ASSIGNMENT 1
Using the piece on a new course for the Middle East, decide whether each statement agrees with the text: (a) the Arab Spring is described as offering an opportunity as well as risks; (b) military strength is one of the three sinews of influence named; (c) the president offered a strategy for success. For each, answer yes or no and quote the deciding words.
ASSIGNMENT 2
According to the piece on a new course for the Middle East, what does the president now seek to do about the calamities of the past few weeks?
ASSIGNMENT 3
In the piece on a new course for the Middle East, how has President Obama heightened the prospect of conflict and instability? Answer in one to three sentences, using the reasons the text gives.

A NEW COURSE FOR THE MIDDLE EAST
WALL STREET JOURNAL
By failing to maintain the elements of our influence and by stepping away from our allies, President Obama has heightened the prospect of conflict and instability. He does not understand that an American policy that lacks resolve can provoke aggression and encourage disorder. The Middle East is a case in point. The Arab Spring presented an opportunity to help move millions of people from oppression to freedom. But it also presented grave risks. We needed a strategy for success, but the president offered none. And now he seeks to downplay the significance of the calamities of the past few weeks. … In this period of uncertainty, we need to apply a coherent strategy of supporting our partners in the Middle East—that is, both governments and individuals who share our values. But this Middle East policy will be undermined unless we restore the three sinews of our influence: our economic strength, our military strength and the strength of our values. That will require a very different set of policies from those President Obama is pursuing.

SUPPLIED ENTRIES
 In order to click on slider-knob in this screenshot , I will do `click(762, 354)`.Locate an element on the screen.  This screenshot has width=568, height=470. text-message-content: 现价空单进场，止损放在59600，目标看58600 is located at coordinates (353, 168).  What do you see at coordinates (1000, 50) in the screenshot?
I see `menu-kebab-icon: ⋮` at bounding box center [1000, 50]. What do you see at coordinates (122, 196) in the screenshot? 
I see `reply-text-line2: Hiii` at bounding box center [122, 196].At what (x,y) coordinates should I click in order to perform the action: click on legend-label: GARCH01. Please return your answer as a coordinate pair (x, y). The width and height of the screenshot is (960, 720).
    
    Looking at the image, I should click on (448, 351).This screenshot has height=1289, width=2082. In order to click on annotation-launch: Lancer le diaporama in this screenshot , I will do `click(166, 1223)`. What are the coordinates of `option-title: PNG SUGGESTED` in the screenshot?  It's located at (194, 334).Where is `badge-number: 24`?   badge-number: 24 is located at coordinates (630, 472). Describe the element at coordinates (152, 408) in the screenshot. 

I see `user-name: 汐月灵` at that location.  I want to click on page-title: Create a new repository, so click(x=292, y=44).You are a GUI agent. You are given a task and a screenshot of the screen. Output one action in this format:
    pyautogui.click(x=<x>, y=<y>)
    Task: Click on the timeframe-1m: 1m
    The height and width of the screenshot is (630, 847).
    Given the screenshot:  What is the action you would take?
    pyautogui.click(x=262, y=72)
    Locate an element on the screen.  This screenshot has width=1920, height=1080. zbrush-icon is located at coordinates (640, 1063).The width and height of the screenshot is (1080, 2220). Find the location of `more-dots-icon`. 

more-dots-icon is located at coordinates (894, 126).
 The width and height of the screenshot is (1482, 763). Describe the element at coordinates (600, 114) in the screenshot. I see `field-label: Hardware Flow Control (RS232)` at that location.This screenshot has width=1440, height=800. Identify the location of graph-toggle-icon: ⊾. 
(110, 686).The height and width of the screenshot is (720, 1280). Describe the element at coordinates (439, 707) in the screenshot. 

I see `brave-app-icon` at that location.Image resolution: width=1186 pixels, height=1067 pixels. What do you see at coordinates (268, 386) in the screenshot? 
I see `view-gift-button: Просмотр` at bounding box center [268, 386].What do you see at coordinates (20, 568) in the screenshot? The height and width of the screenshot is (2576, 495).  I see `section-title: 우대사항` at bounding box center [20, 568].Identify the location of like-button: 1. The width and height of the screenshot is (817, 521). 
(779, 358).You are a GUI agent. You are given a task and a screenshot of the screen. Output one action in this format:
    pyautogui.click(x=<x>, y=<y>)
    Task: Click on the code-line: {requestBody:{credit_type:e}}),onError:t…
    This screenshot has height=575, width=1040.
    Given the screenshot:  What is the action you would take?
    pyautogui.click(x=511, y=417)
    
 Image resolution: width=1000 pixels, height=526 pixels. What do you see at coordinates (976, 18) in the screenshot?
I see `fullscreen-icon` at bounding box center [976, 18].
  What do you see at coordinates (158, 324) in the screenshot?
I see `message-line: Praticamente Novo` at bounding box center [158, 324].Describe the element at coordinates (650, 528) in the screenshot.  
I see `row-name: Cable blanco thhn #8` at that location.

TASK SOLUTION 1
(a) Yes: "The Arab Spring presented an opportunity to help move millions of people from oppression to freedom. But it also presented grave risks."
(b) Yes: "our economic strength, our military strength and the strength of our values"
(c) No: "We needed a strategy for success, but the president offered none."

TASK SOLUTION 2
He seeks to downplay their significance.

TASK SOLUTION 3
He has done so by failing to maintain the elements of American influence and by stepping away from allies. The text says that an American policy lacking resolve can provoke aggression and encourage disorder.